In the event that the Company terminates the Executive's employment
hereunder and does not provide a Notice of Termination within 7 days
thereafter, such termination shall be conclusively deemed to be termination
without Cause. In the event that the Executive terminates his employment
hereunder and does not provide a Notice of Termination within 7 days
thereafter, such termination shall be conclusively deemed to be termination
without Good Reason.
(e) DATE OF TERMINATION. For purposes of this Agreement, the
"Date of Termination" shall mean (i) if the Executive's employment is
terminated by his death, the date of his death, (ii) if the Executive's
employment is terminated due to Disability, ten days after delivery to the
Executive of the Notice of Termination, (iii) in the case of non-renewal of
the Term (or any extension thereof), at the expiration of the then current
Term, and (iv) in any other case, the date specified in the Notice of
Termination, which shall not be retroactive to a date prior to the date such
Notice of Termination is given.

----------

▶ _EXERCISE TASK 1_
Rewrite all of the records with every "pixels" changed to "px", keeping everything else the same, and leave out the pictures.
The employment agreement text and the records are unrelated material.

----------

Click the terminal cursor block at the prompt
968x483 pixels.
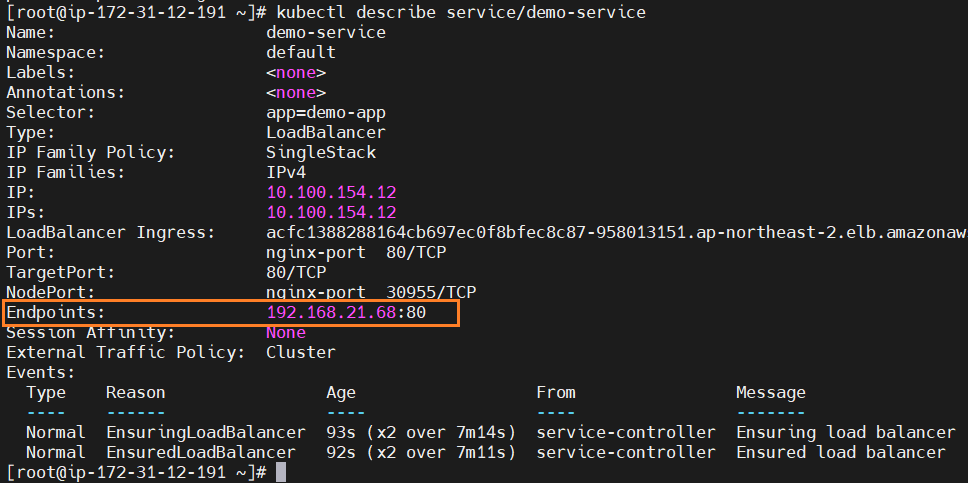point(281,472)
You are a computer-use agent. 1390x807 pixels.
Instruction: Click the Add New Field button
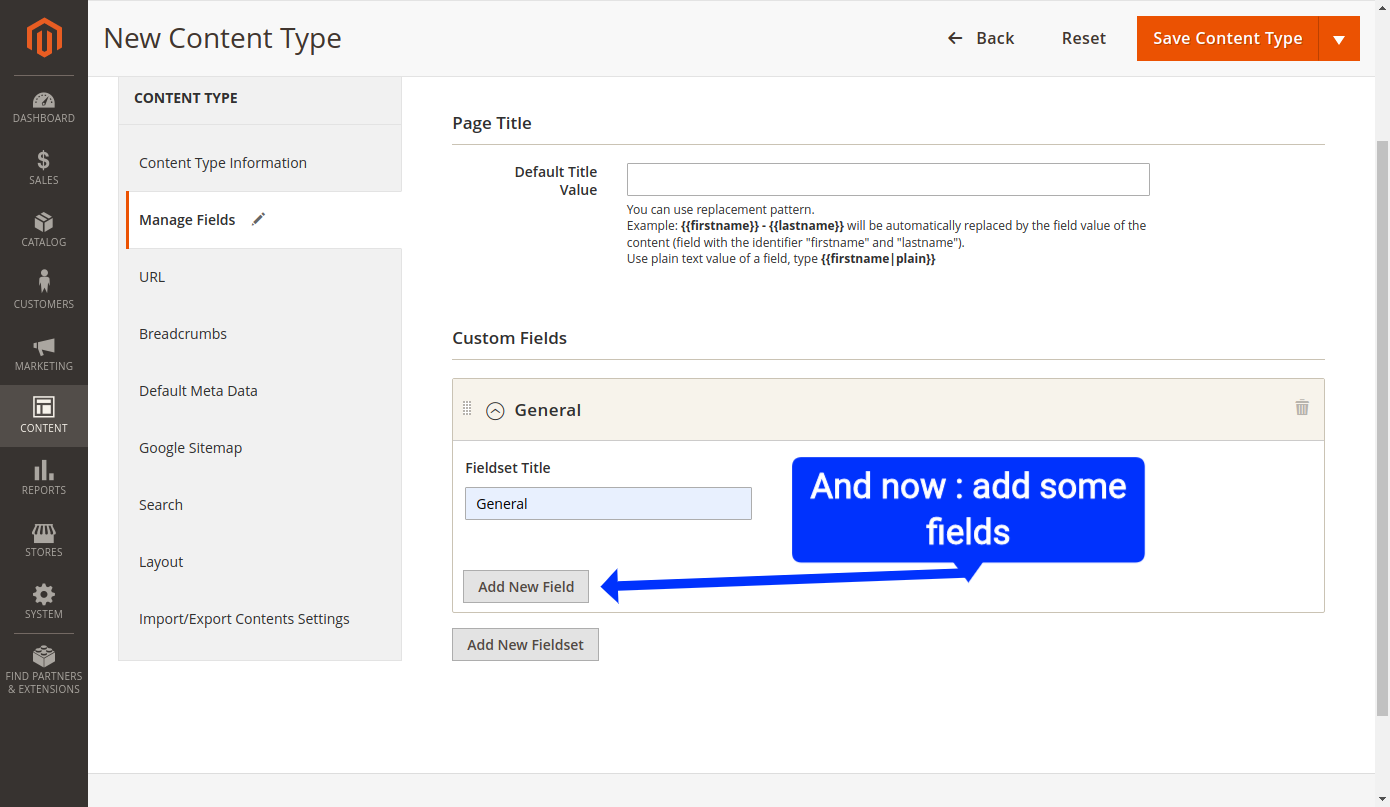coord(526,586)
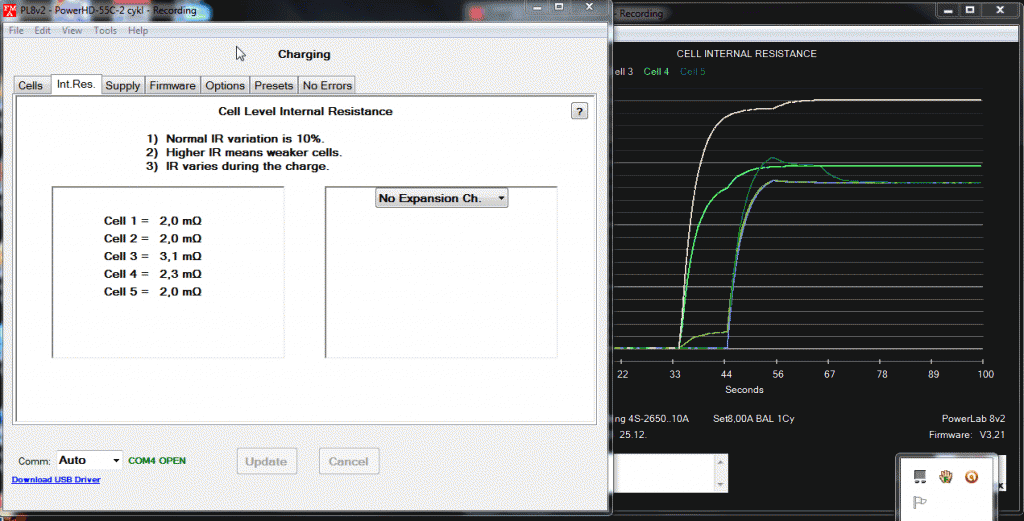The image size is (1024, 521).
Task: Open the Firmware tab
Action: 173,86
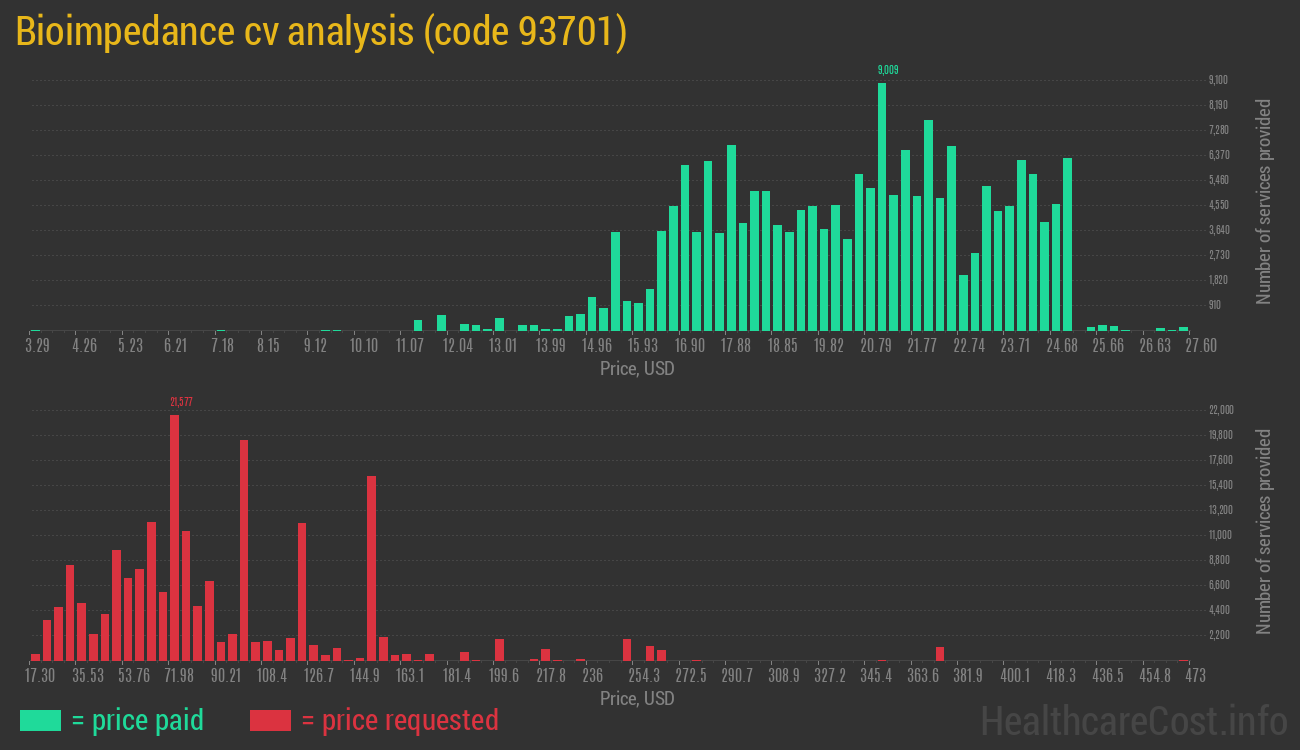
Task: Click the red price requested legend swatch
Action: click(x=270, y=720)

----------

▶ _EXERCISE TASK 2_
Write what comes next in the employment agreement text about termination, starting after its last sentence.

▶ _ANSWER 1_
Click the terminal cursor block at the prompt
968x483 px.
point(281,472)
You are a computer-use agent. 1390x807 px.
Instruction: Click the Add New Field button
coord(526,586)
The image size is (1024, 521).
Task: Open the Firmware tab
Action: 173,86
Task: Click the red price requested legend swatch
Action: click(x=270, y=720)

▶ _ANSWER 2_
(f) REPURCHASE OF COMMON STOCK. In the event that, prior to
September 30, 1997, the employment of the Executive is terminated (i) by the
Company (A) other than for Cause or (B) by reason of the Executive's
Disability, or (ii) by the Executive for Good Reason, or (iii) by reason of
the Executive's death, then, notwithstanding anything to the contrary in the
Stockholders Agreement, the determination of Fair Market Value (as defined
therein) of the Parent's common stock shall be determined as if the Executive
had remained employed by the Company through and including September 30, 1997.
(g) LIMITATION ON COMPANY'S TERMINATION RIGHTS. The Company
agrees that the Company will not terminate Executive except for Cause, or due
to the death or Disability of Executive, during the period beginning on the
date of consummation of the Proposed Public Offering (as hereinafter defined)
and until the Liquidity Date.
The performance by the Company of its obligations under this Section 7 shall
constitute full settlement and release of any claim or cause of action, of
whatsoever nature, which the Executive might otherwise assert against the
Company or any of its directors, stockholders, officers or employees pursuant
to this Agreement on account of the termination of the Executive's employment.
8. EXECUTIVE COVENANTS.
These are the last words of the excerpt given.